→ **GOAL**
Gather every line of the entries below that contains the string "screenshot", copying each line in full. Matching is case-sensitive.

→ **THE DATA**
--*--
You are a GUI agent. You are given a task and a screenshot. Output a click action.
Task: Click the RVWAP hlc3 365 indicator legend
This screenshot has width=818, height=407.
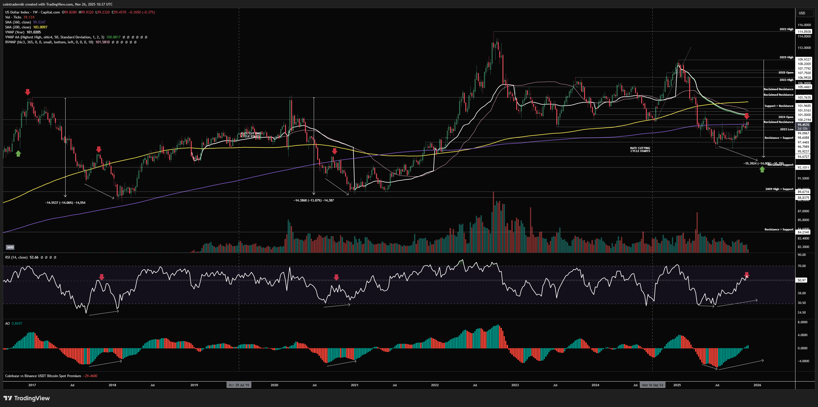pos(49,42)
--*--
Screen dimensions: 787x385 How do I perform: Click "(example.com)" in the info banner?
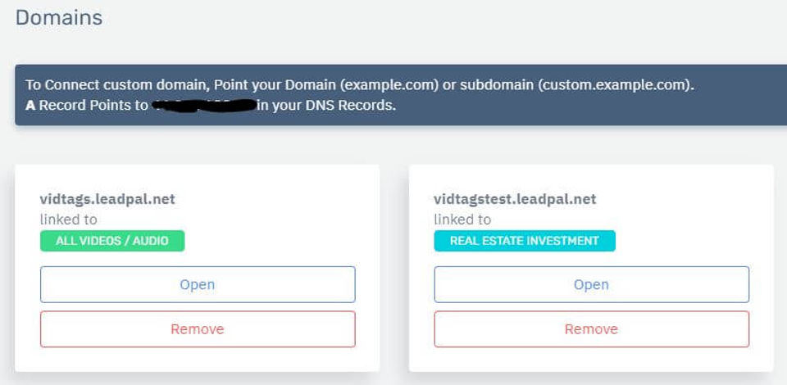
--*--
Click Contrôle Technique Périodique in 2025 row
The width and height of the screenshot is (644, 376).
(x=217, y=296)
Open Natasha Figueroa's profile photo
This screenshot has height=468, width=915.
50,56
--*--
→ **RESULT FOR THIS TASK**
You are a GUI agent. You are given a task and a screenshot. Output a click action.
This screenshot has width=818, height=407.
The width and height of the screenshot is (644, 376).
This screenshot has height=468, width=915.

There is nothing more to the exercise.